# .204 tack driver.



## Mo Mo (Sep 16, 2016)

Built another .204 rig. Howa 1500 heavy barrel .204. Bell and Carlson Medalist Varmint/ Tactical stock. Burris Veracity 5-25x 50 SCR MOA FFP. `

Took it to the indoor 100 yard range, she is shooting well under .5 MOA, 3 rounds touching each other.....which equates to minute of prairie dog. And if a rifle is shooting minute of p-dog, its good enough to kill predators.

I did the paint job. I wanted something different than a real tree looking camo, so I went with a GAP style camo pattern. Everything you see here is krylon rattle can.


----------



## 220swift (Mar 2, 2011)

lookin good Mo Mo!!!!!


----------



## Ruger (Jan 22, 2011)

Great looking rig!


----------



## youngdon (Mar 10, 2010)

Nice ! I really like my 204, it's like a laser, just stay away from the 32gr VMax for coyotes. They aren't tough enough, and like to splash. The 32's will cut a PD in half if you hit them right


----------



## glenway (Mar 27, 2011)

Maybe a keeper this time?


----------



## hassell (Feb 9, 2010)

Real nice.


----------



## Mo Mo (Sep 16, 2016)

youngdon said:


> Nice ! I really like my 204, it's like a laser, just stay away from the 32gr VMax for coyotes. They aren't tough enough, and like to splash. The 32's will cut a PD in half if you hit them right


I owned a .204 a few years ago. I never had any problems with 32gr VMax rounds. They would anchor the coyote real quick. And come to think about it, I never had one walk off either. I guess it's all about shot placement.


----------



## Mo Mo (Sep 16, 2016)

glenway said:


> Maybe a keeper this time?


Lol....yeah, I think so.


----------



## prairiewolf (Feb 19, 2012)

I happen to agree with Don on the 32 gr V-max. I went to the 40gr hollow point by sierra or the ones Midway sells. I know its placement, but I have hit several on types of bones, whether it be a leg or shoulder and nothing but splashes. I even had one coming in straight at me and when I shot it measured 11 steps, it turned and ran and had to finish it off with a round up the butt !! The first shot was barely off center chest and was just a splatter, never getting past the hide !!


----------



## youngdon (Mar 10, 2010)

Mo Mo said:


> I owned a .204 a few years ago. I never had any problems with 32gr VMax rounds. They would anchor the coyote real quick. And come to think about it, I never had one walk off either. I guess it's all about shot placement.
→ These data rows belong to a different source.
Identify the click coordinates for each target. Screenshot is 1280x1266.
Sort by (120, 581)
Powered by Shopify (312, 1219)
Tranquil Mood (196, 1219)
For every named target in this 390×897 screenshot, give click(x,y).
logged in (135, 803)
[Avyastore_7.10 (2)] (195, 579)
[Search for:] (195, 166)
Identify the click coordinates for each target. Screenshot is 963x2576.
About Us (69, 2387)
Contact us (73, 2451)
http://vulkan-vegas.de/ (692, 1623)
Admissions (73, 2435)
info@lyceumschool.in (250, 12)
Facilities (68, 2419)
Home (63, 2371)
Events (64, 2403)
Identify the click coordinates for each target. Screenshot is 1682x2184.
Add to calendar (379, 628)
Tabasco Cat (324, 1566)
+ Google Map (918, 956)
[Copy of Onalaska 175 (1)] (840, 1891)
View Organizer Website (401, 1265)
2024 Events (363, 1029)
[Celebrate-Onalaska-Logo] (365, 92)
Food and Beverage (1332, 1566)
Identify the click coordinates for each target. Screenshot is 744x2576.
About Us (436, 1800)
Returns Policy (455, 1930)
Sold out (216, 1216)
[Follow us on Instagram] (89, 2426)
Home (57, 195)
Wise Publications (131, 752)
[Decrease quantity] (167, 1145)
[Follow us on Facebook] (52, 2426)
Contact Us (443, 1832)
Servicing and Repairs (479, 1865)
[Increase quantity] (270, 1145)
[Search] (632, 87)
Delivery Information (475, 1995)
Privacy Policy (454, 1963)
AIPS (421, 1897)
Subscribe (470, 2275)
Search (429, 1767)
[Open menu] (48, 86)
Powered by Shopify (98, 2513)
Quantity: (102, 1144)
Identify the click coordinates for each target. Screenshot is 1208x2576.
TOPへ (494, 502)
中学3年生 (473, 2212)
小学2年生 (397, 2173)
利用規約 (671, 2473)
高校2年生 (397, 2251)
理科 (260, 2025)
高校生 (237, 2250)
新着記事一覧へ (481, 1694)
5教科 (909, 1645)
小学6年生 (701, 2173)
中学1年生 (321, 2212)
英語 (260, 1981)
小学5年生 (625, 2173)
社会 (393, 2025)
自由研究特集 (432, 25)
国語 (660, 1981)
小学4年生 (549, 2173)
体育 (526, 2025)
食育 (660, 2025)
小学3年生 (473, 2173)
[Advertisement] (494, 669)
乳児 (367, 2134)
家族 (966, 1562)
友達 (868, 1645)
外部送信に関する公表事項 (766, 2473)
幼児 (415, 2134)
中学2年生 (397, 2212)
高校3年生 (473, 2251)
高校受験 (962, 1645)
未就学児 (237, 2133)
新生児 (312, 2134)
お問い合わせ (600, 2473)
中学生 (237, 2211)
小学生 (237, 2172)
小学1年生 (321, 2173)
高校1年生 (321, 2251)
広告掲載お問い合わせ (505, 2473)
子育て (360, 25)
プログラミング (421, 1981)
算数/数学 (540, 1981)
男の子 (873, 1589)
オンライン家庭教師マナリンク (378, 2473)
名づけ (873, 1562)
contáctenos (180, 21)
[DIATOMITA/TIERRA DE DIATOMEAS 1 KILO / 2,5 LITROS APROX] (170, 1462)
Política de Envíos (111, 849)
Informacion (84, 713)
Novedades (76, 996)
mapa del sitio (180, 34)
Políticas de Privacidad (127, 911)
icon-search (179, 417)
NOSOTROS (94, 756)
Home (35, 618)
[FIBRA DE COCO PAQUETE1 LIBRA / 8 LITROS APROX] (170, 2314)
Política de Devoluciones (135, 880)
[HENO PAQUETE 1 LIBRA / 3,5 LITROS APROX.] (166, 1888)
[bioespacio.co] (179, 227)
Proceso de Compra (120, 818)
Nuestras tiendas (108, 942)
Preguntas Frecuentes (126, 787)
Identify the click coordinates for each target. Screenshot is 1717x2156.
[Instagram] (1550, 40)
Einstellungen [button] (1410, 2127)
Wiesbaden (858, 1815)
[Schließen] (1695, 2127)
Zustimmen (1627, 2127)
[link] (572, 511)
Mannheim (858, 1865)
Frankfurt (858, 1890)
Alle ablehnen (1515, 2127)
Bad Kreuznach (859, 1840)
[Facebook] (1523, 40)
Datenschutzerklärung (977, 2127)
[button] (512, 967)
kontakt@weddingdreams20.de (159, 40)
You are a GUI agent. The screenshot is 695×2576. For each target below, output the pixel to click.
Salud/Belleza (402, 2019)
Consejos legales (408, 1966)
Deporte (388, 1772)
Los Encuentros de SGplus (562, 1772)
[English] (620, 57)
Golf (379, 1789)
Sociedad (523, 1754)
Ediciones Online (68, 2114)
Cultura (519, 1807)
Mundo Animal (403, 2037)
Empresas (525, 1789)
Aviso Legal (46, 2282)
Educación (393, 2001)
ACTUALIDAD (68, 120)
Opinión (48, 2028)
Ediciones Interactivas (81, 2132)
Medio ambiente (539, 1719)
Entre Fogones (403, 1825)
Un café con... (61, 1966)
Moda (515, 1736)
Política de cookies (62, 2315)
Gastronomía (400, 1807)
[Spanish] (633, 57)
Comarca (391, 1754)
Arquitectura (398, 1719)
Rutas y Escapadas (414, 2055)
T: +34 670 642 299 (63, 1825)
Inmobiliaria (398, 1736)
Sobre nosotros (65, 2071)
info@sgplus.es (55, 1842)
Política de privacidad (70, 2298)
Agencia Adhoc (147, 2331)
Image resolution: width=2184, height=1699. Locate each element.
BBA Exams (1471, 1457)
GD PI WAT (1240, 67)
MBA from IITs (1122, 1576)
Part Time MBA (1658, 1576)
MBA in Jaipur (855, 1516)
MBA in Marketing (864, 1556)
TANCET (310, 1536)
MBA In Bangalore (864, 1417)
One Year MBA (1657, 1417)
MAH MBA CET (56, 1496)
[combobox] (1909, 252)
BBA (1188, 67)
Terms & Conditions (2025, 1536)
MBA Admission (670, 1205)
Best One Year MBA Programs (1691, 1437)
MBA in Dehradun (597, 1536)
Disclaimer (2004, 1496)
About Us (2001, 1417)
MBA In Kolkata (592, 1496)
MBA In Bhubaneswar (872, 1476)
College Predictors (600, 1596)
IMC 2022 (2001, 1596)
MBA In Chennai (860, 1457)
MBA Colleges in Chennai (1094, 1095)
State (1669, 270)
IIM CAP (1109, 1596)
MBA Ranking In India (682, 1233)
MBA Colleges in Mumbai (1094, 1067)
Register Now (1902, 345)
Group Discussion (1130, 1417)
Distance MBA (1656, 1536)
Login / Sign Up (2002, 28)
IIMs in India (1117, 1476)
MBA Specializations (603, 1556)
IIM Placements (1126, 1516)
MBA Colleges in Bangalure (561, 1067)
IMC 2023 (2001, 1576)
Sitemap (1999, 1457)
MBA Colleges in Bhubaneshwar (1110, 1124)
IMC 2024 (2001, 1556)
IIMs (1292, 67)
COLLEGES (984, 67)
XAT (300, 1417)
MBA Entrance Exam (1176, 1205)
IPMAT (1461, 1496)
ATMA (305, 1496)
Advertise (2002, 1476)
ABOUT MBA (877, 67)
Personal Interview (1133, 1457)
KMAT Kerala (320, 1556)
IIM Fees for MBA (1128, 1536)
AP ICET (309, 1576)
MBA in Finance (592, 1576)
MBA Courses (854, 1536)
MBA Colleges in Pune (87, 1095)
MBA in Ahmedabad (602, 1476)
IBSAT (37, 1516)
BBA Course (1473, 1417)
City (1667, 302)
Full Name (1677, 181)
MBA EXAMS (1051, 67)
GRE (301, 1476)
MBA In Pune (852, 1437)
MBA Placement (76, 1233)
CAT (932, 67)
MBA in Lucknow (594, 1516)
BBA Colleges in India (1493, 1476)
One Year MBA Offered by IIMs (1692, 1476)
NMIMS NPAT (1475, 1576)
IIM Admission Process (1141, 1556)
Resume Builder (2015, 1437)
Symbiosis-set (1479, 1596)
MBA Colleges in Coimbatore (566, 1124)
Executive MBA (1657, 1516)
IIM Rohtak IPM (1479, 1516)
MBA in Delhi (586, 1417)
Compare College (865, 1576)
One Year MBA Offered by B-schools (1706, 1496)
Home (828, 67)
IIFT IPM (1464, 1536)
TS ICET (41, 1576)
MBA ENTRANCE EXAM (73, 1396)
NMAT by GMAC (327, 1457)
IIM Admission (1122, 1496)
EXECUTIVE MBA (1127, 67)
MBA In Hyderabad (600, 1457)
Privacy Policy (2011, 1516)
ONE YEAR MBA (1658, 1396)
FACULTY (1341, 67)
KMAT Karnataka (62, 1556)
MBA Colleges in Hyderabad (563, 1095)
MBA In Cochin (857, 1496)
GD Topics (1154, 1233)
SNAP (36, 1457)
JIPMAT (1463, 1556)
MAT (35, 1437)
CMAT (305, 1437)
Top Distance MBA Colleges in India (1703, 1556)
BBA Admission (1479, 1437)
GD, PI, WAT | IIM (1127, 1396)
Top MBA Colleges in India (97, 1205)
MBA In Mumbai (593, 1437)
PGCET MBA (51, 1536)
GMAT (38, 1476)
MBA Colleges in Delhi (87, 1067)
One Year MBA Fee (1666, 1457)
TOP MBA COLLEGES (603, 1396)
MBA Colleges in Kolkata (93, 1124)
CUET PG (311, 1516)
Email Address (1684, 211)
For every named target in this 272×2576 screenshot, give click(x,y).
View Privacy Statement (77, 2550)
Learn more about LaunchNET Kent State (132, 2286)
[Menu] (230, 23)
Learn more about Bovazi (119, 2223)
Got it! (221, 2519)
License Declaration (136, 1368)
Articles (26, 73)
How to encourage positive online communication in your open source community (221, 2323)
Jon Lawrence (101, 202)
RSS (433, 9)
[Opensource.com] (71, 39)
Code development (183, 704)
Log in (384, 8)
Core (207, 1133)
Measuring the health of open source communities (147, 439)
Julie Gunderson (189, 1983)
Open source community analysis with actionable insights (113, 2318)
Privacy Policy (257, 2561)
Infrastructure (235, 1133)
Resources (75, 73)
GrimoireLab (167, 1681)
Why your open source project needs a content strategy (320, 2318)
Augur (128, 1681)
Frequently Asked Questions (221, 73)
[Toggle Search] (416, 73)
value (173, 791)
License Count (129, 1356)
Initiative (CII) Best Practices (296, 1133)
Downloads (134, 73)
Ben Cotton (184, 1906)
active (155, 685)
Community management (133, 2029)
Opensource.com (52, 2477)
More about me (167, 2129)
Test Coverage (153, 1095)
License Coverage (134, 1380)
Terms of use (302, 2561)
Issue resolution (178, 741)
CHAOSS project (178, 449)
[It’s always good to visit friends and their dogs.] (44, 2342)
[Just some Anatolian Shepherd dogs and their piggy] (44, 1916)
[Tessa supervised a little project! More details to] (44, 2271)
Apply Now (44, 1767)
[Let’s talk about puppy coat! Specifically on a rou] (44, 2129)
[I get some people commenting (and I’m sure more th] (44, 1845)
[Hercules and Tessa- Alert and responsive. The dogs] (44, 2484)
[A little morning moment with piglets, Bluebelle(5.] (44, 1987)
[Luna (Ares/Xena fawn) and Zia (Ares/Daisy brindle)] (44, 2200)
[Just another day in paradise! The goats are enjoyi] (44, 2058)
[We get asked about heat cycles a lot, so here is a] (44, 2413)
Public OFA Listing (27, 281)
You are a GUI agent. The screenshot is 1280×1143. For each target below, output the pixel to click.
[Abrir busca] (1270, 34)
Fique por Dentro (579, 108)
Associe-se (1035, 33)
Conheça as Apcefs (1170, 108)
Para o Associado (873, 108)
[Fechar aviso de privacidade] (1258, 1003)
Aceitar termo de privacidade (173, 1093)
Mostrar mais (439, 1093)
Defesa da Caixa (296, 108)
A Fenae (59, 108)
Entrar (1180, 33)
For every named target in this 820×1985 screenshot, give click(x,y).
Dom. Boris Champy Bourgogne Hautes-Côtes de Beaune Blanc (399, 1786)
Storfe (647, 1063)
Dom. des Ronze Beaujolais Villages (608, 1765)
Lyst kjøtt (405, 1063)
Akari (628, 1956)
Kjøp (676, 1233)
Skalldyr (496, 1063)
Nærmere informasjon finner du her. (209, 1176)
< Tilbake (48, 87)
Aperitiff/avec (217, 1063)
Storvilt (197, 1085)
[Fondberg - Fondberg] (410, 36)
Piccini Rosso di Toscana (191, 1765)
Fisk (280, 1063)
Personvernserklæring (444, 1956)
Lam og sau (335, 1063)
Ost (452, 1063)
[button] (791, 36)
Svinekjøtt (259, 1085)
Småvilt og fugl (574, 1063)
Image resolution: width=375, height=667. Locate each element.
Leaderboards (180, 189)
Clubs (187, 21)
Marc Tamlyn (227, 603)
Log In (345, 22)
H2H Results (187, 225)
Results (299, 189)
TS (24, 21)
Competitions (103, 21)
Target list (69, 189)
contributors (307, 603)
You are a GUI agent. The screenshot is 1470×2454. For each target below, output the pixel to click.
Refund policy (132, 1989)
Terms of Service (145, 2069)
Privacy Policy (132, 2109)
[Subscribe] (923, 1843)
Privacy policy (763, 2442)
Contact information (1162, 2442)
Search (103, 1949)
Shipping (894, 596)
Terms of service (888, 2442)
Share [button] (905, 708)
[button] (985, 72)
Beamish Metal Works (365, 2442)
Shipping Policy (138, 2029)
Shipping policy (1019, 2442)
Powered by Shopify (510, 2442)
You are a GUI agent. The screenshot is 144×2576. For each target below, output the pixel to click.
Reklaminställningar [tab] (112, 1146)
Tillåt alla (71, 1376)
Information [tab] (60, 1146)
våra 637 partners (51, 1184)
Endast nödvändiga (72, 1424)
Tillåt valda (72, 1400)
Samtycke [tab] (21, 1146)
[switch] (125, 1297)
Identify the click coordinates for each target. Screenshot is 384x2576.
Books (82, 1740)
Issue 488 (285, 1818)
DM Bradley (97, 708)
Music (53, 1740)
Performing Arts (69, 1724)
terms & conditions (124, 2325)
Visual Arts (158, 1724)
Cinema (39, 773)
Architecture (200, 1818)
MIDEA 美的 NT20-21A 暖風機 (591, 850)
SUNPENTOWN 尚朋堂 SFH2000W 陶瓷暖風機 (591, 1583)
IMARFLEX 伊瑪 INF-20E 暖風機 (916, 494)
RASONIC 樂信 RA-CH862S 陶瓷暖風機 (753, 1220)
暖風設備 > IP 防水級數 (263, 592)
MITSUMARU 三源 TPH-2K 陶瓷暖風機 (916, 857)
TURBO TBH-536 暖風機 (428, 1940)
I'll be the first to admit that the one I had run off with a flap of skin the size of your head hanging off his shoulder was likely due to the 32gr pill being placed incorrectly. But in my defense the coyote moved, they do that in AZ, and I did chase him down for what seemed like a mile, it wasn't, but that doesn't explain the other one I had that wanted to take a run with a just behind the shoulder shot. Thankfully my partner dropped him with a follow up. You go right ahead and use what you say works for you, and I'll stick with what I know from my first hand experience works for me and trusted friends.


----------



## Mo Mo (Sep 16, 2016)

Well, for now at least, I have some 32's to use up. Once those are gone, I will try to go heavier maybe. Hornady is making a 45gr soft point. My rifle only has a 1:12 twist rate. So I dunno how it's going to do with the heavier projectiles.


----------



## Mo Mo (Sep 16, 2016)

Took this rifle hunting today ( seen 3 coyotes, all on the move at full run, gusty conditions, no shot). She's a little on the heavy side( 13.6lbs with optic and tall bipod). But when I am sitting on my rear, she is steady. This rifle isn't made for walking long distances. But I guess that's the trade off for supreme accuracy. I also built this rifle for a prairie dog rifle...so this will be awesome for that. Who knows, maybe I will add another .204 rifle, next would be a lightweight, to the gun cabinet.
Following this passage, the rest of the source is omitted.